Hey how are you? I was living in SF for 12 years before moving and I was wondering if it's possible in the land of tolerance to have long tube headers on the Goat. I am now living in Minnesota and recently bought a Goat. Wondering if such an exhaust setup would pass smog. Please enlighten me.


----------



## PDQ GTO (Jun 21, 2007)

fiddler_red said:


> Hey how are you? I was living in SF for 12 years before moving and I was wondering if it's possible in the land of tolerance to have long tube headers on the Goat. I am now living in Minnesota and recently bought a Goat. Wondering if such an exhaust setup would pass smog. Please enlighten me.


Fiddler Red,
I am A-OK, thanks for asking. All is well in the East Bay, had a quake (5.3) a few weeks back, no biggie. 
Strange thing is the noise is not a big issue, folks don't seem to mind, maybe it's all the Harleys around here, now that's loud.
The smog shops here don't look for CARB Info. on the exhaust system. As long as you pass emissions you should be OK. They do look for CARB Info. on any CAI you have so make sure you PU a sticker if you need one. 
Chicago, now that's butt cold. You drive the GOAT in the snow? Why did you leave S.F.?


----------



## Partsguru1 (May 21, 2007)

PDQ GTO said:


> Ya but the cookies and coffee at the oil change place are sooo good...
> 
> Good job keeping your Maint. costs down... If my neighbors saw me changing my oil they would freak and sick the HOA on me. Welcome to NorCal...


So can't you just close the garage door?


----------



## dcarlock (Jan 28, 2007)

*The best advice for oil changes.*

You can choose to listen these guys or you can follow the manual when it comes to oil changes. I'll take the work of the guys who made the car when it comes to my oil changes, not the guys who drive it. You follow their maintenance schedule, you will be good when you have a warranty claim.


----------



## NJG8GT (Nov 14, 2007)

*Oil Change Cost*



CrazyGerman said:


> Hi y'all! Just wanted to ask around how much you guys pay for an oil change and how often you guys have to get one done.
> 
> Me: 75$ every 3000 miles at GM dealership


I purchased my new '06 GTO at Bobbitt Pontiac Buick in Salem/Quinton N.J. Every new car you purchase from them they will change the oil every three months or 3000 miles for free for the whole warranty period of the car. They even dump in Mobil 1 for those who "request" it for no extra cost.
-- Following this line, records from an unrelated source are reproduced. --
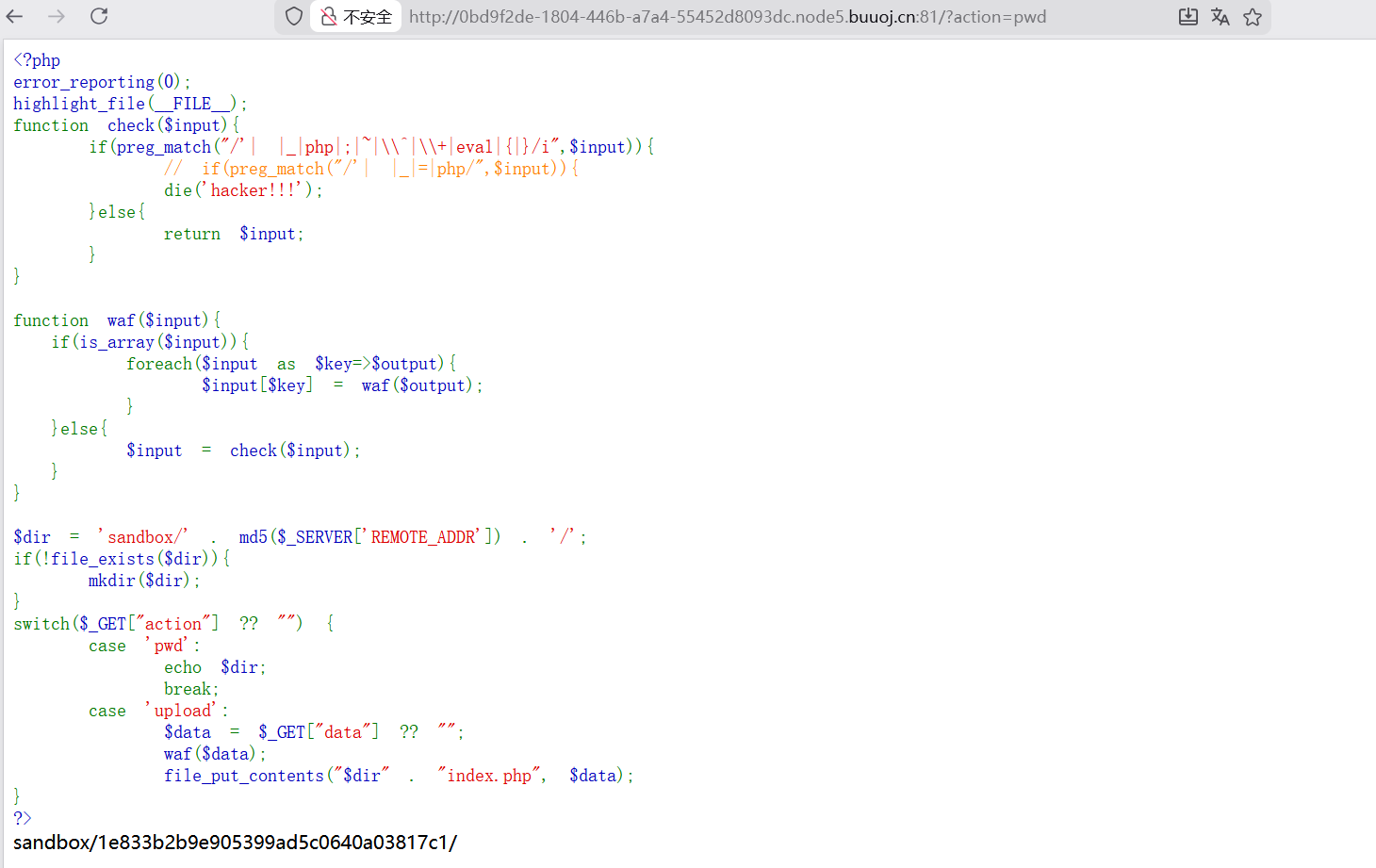
Task: Click the 不安全 site info label
Action: 367,17
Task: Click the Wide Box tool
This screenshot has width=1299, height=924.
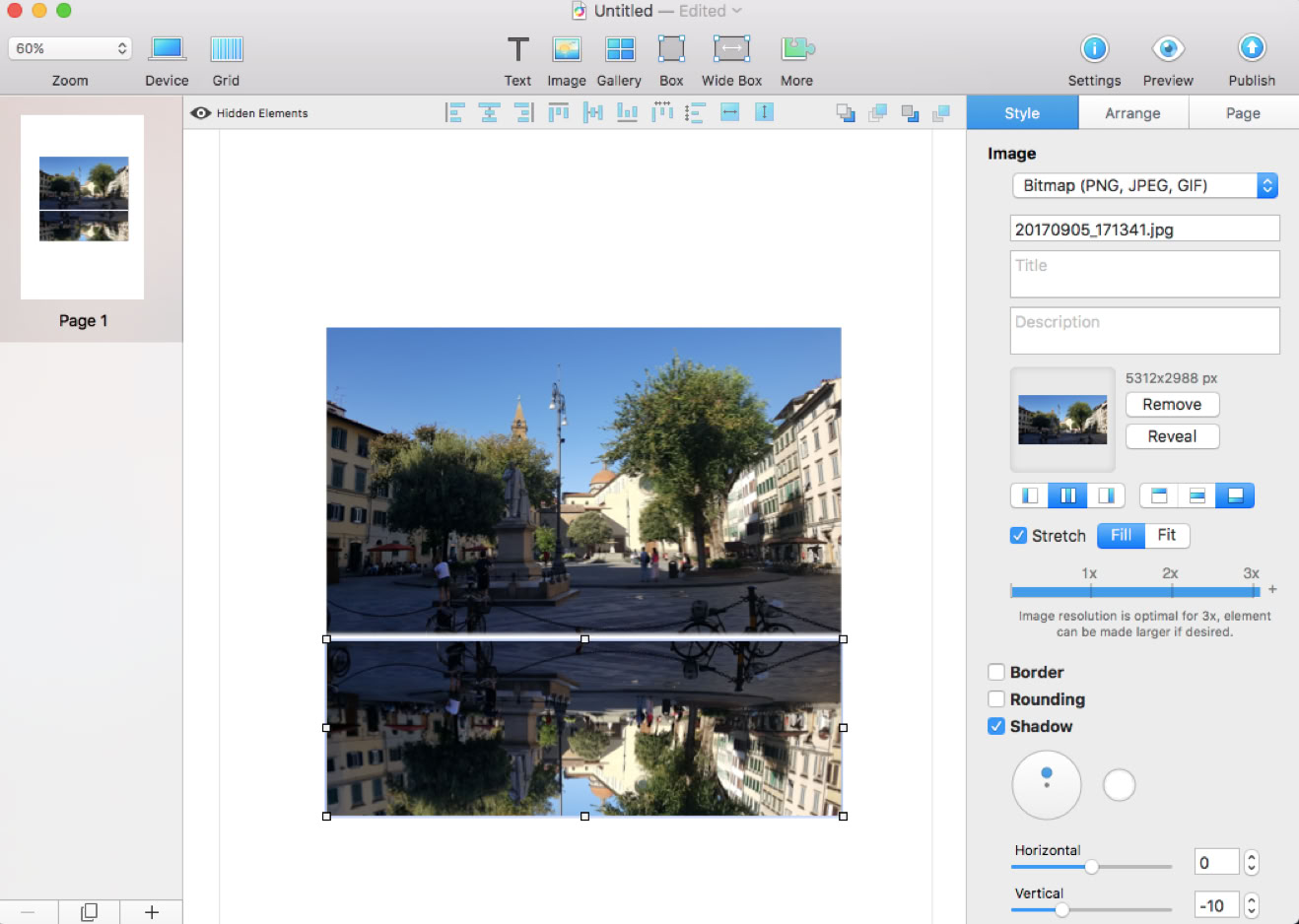Action: tap(731, 49)
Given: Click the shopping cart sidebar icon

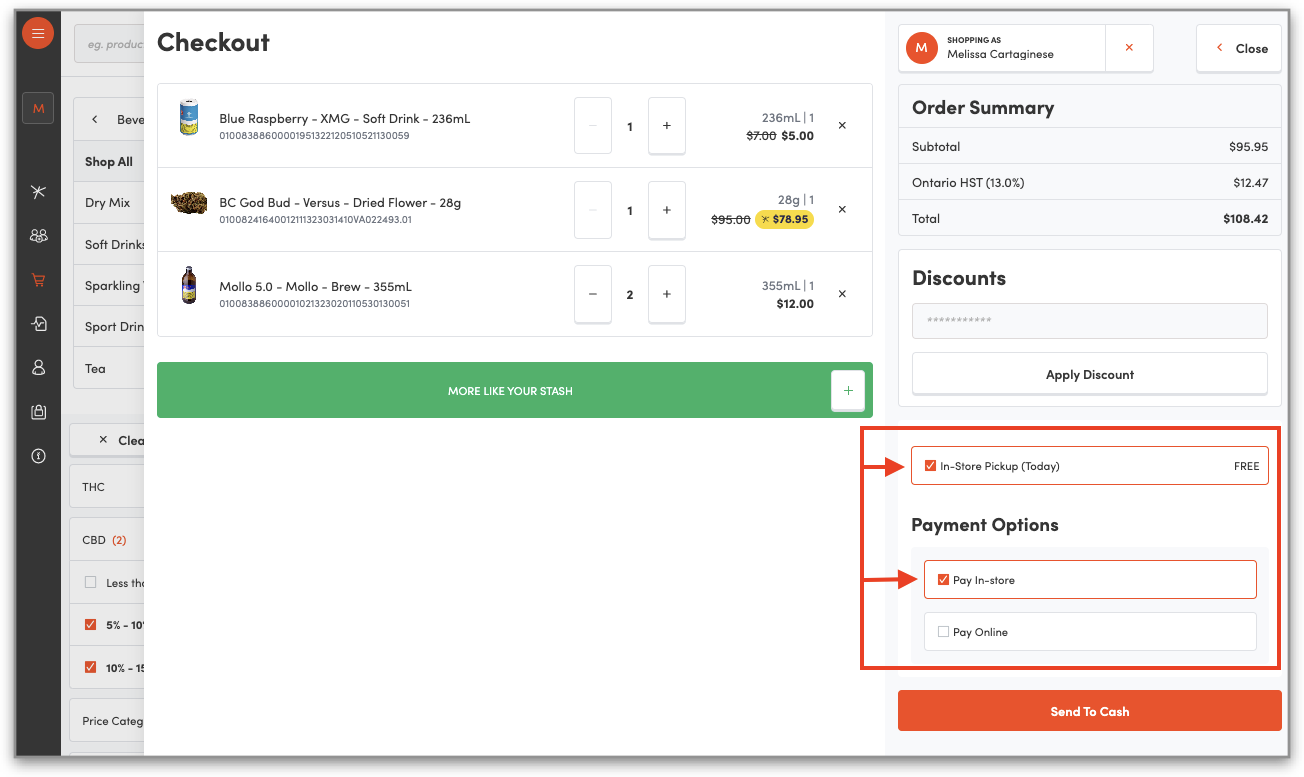Looking at the screenshot, I should click(38, 280).
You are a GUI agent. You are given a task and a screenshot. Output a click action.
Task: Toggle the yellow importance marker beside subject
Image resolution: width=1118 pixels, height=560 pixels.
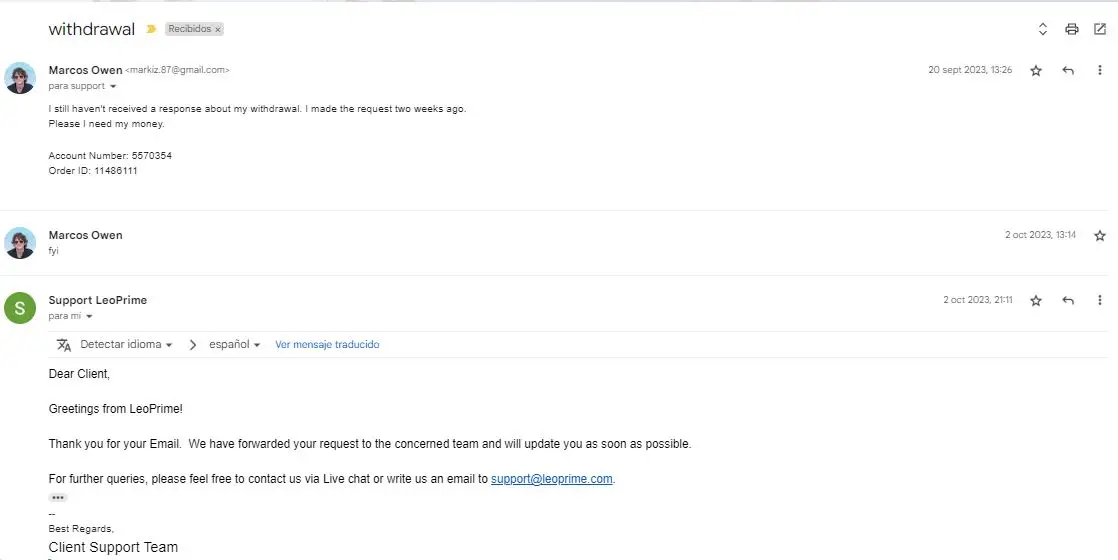point(151,29)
I will have my car for one year come second week in January and had two oil changes with now just breaking the 1000 mile mark on odometer. 

Normally for other vehicles it cost $29.00 for oil, oil filter, lube. and when they have time they usually wash your car and vacuum it out too.


----------



## 1gto (Dec 3, 2006)

About 53 dollars witg Castrol syn tech and K & N oil filter. Takes about 15 minutes in garage. Really dont go by mileage if it looks clean leave it in if dirty I change it.


----------